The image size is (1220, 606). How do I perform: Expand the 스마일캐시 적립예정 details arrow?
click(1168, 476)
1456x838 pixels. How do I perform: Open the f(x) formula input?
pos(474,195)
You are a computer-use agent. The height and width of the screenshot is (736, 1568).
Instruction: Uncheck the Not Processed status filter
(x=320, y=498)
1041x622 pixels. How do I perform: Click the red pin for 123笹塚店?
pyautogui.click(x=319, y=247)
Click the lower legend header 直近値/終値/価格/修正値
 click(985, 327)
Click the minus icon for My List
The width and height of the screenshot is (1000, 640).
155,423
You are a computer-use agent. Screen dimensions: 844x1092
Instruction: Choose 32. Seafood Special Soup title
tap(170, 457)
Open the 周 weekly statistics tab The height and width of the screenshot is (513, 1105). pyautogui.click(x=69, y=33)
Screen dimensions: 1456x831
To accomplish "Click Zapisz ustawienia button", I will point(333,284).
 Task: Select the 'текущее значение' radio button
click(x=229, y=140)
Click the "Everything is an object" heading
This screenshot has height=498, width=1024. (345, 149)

* * *

## 연습 목표
위 데이터의 모든 줄을 처음부터 끝까지 한 글자도 바꾸지 말고 다시 입력하세요.

## 전체 출력
The image size is (1220, 606). How do I perform: Expand the 스마일캐시 적립예정 details arrow?
click(1168, 476)
1456x838 pixels. How do I perform: Open the f(x) formula input?
pos(474,195)
You are a computer-use agent. The height and width of the screenshot is (736, 1568).
Instruction: Uncheck the Not Processed status filter
(x=320, y=498)
1041x622 pixels. How do I perform: Click the red pin for 123笹塚店?
pyautogui.click(x=319, y=247)
Click the lower legend header 直近値/終値/価格/修正値
 click(985, 327)
Click the minus icon for My List
The width and height of the screenshot is (1000, 640).
155,423
You are a computer-use agent. Screen dimensions: 844x1092
Instruction: Choose 32. Seafood Special Soup title
tap(170, 457)
Open the 周 weekly statistics tab The height and width of the screenshot is (513, 1105). pyautogui.click(x=69, y=33)
Screen dimensions: 1456x831
To accomplish "Click Zapisz ustawienia button", I will point(333,284).
 Task: Select the 'текущее значение' radio button
click(x=229, y=140)
Click the "Everything is an object" heading
This screenshot has height=498, width=1024. (345, 149)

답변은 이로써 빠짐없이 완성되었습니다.